My question is similar to the one pointed here :
Creating unique node and relationship NEO4J over huge dataset
I have 2 tables Entity (Entities.txt) & Relationships (EntitiesRelationships_Updated.txt) which looks like below: Both the tables are inside an import folder within the Neo4j database. What I am trying to do is load the tables using the load csv command and then create relationships.
As in the table below: If ParentID is 0, it means that ENT_ID does not have a parent. If it is populated, then it has a parent. For example in the table below, ENT_ID = 3 is the parent of ENT_ID = 4 and ENT_ID = 1 is the parent of ENT_ID = 2
**Entity Table**
ENT_ID Name PARENTID
1 ABC 0
2 DEF 1
3 GHI 0
4 JKG 3
**Relationship Table**
RID ENT_IDPARENT ENT_IDCHILD
1 1 2
2 3 5
The Entity table has 2 million records and the relationship tables has about 400K lines
Each RID has a particular tag associated with it. For example RID = 1 has it that the relation is A FATHER_OF B; RID = 2 has it that the relation is A MOTHER_OF B. Similarly there are 20 such RIDs associated.
Both of these are in txt format.
My first step is to load the entity table. I used the following script:
USING PERIODIC COMMIT
LOAD CSV WITH HEADERS FROM "file:///Entities.txt" AS Entity FIELDTERMINATOR '|'
CREATE (n:Entity{ENT_ID: toInt(Entity.ENT_ID),NAME: Entity.NAME,PARENTID: toInt(Entity.PARENTID)})

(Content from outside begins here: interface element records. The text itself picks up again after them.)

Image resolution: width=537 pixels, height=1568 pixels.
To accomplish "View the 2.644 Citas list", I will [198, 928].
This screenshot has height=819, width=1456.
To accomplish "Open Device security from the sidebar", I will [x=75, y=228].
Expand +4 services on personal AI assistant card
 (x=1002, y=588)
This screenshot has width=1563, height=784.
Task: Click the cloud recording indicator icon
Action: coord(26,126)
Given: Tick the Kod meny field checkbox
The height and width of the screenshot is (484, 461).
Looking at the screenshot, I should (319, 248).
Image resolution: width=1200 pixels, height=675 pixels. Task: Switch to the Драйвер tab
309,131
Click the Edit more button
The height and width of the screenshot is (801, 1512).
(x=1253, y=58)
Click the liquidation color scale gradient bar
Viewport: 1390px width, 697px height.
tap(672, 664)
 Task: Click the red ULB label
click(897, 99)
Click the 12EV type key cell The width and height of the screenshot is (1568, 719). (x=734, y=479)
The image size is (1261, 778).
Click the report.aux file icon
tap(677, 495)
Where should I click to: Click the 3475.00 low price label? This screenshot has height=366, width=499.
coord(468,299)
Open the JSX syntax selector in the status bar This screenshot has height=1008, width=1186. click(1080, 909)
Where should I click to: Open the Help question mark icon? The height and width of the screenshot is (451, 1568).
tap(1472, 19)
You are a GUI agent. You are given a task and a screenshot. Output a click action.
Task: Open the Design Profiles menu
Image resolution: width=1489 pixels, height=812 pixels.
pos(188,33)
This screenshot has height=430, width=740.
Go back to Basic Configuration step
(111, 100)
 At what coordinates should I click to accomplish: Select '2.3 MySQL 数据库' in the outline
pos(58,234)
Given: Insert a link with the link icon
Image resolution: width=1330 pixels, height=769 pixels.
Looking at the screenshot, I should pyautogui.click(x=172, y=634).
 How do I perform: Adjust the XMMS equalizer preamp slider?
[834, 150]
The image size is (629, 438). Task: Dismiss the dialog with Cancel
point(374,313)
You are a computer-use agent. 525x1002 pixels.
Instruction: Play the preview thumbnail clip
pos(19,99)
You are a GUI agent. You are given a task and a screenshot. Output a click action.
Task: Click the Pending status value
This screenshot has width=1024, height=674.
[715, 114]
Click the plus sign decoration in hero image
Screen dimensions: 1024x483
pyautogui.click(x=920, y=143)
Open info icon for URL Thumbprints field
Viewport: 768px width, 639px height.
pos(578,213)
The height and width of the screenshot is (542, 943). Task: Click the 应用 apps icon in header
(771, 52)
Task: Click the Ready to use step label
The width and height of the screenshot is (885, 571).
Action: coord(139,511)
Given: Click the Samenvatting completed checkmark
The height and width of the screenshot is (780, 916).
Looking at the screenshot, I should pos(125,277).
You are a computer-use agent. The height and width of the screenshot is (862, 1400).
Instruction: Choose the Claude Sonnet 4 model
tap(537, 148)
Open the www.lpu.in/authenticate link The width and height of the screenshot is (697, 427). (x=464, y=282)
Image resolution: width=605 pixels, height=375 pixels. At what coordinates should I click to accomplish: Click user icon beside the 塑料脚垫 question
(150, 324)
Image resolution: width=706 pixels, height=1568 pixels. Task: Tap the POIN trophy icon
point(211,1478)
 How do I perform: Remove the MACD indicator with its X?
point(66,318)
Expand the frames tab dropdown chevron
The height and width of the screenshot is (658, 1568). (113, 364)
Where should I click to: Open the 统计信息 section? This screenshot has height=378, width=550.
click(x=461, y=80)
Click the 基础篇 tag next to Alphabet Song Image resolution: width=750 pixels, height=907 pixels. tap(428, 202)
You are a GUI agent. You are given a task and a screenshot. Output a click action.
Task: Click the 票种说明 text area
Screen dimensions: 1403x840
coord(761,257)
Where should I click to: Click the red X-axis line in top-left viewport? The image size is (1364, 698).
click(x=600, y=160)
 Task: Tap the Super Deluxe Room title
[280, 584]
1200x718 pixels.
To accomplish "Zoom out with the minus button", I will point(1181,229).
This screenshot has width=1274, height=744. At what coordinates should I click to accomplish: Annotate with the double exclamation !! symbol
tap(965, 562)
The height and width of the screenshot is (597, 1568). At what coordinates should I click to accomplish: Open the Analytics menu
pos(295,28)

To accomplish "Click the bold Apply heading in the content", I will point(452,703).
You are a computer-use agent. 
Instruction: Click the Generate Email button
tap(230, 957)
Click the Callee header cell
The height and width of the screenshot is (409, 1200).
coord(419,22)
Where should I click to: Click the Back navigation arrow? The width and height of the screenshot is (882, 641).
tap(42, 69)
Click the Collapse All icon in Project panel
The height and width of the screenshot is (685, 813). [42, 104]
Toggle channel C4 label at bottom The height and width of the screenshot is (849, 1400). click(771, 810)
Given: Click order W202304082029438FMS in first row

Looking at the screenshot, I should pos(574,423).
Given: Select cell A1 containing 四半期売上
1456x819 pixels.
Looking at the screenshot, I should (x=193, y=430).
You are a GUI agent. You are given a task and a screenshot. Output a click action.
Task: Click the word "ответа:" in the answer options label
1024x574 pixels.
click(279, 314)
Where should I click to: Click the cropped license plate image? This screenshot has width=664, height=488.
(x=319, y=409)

This query works fine. It takes about 10 minutes to load 2.8mil records. The next step I do is to index the records:
CREATE INDEX ON :Entity(PARENTID)
CREATE INDEX ON :Entity(ENT_ID)
This query runs fine as well. Following this I tried creating the relationships from the relationship table using a similar query as in the above link:
USING PERIODIC COMMIT 1000
LOAD CSV WITH HEADERS FROM "file:///EntitiesRelationships_Updated.txt" AS Rships FIELDTERMINATOR '|'
MATCH (n:A {ENT_IDPARENT : Rships.ENT_IDPARENT})
with Entity, n
MATCH (m:B {ENT_IDCHILD : Rships.ENT_IDCHILD})
with m,n
MERGE (n)-[r:RELATION_OF]->(m);
As I do this, my query keeps running for about an hour and it stops at a particular size(in my case 2.2gb) I followed this query based on the link above. This includes the edit from the solution below and still does not work
I have one more query, which would be as follows (Based on the above link). I run this query as I want to create a relationship based of the Entity table
PROFILE
MATCH(Entity)
MATCH (a:Entity {ENT_ID : Entity.ENT_ID})
WITH Entity, a
MATCH (b:Entity {PARENTID : Entity.PARENTID})
WITH a,b
MERGE (a)-[r:PARENT_OF]->(b)
While I tried running this query, I get a Java Heap Space Error. Unfortunately, I have not been able to get the solution for these.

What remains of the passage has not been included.